═════ Task data ═════
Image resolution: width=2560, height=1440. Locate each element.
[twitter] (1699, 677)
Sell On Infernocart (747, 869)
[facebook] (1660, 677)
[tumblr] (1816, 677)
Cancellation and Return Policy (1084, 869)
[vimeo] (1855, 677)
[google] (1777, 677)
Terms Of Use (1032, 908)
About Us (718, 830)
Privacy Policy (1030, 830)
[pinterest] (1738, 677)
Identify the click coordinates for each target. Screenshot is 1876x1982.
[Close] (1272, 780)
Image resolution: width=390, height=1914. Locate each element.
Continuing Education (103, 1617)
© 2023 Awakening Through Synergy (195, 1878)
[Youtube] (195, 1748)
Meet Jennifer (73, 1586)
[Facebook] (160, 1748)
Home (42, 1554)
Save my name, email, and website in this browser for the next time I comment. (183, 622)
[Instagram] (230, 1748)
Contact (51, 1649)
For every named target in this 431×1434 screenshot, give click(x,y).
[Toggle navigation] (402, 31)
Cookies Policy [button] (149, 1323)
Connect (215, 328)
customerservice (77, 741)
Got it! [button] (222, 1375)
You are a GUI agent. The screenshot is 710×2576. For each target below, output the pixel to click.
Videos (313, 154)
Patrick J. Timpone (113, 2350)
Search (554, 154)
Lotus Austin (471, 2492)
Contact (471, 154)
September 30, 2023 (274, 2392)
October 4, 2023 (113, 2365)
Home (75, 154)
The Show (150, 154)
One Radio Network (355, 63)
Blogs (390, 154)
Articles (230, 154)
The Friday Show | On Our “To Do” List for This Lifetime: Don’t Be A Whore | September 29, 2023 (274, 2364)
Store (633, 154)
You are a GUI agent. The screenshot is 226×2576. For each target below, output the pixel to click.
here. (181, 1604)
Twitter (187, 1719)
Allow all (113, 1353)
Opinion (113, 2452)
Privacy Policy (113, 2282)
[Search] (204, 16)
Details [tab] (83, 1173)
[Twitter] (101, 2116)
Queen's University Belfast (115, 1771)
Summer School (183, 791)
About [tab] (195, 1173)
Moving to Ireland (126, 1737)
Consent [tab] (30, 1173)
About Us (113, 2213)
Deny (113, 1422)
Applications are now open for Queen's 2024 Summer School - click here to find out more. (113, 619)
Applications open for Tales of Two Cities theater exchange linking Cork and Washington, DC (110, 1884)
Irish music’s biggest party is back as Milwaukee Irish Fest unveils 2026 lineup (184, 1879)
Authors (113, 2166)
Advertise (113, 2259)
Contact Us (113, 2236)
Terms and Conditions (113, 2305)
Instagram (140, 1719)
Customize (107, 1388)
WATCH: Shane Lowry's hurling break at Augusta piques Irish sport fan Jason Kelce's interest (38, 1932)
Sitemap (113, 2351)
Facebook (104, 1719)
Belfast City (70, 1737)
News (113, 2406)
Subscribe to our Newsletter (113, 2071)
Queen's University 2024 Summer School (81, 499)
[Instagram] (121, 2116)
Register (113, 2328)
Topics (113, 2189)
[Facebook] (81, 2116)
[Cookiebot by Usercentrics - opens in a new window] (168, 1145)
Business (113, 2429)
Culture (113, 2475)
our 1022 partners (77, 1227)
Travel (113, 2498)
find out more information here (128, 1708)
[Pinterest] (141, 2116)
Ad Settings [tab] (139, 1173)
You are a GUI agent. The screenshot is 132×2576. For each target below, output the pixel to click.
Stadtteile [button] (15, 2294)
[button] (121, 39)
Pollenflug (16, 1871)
═════
**Instructions for the task**. Please make an exact copy of the lines from the one holding "Facebook (104, 1719)" through the final line of the records above, nothing more.

**Answer section**.
Facebook (104, 1719)
Belfast City (70, 1737)
News (113, 2406)
Subscribe to our Newsletter (113, 2071)
Queen's University 2024 Summer School (81, 499)
[Instagram] (121, 2116)
Register (113, 2328)
Topics (113, 2189)
[Facebook] (81, 2116)
[Cookiebot by Usercentrics - opens in a new window] (168, 1145)
Business (113, 2429)
Culture (113, 2475)
our 1022 partners (77, 1227)
Travel (113, 2498)
find out more information here (128, 1708)
[Pinterest] (141, 2116)
Ad Settings [tab] (139, 1173)
You are a GUI agent. The screenshot is 132×2576. For each target below, output the pixel to click.
Stadtteile [button] (15, 2294)
[button] (121, 39)
Pollenflug (16, 1871)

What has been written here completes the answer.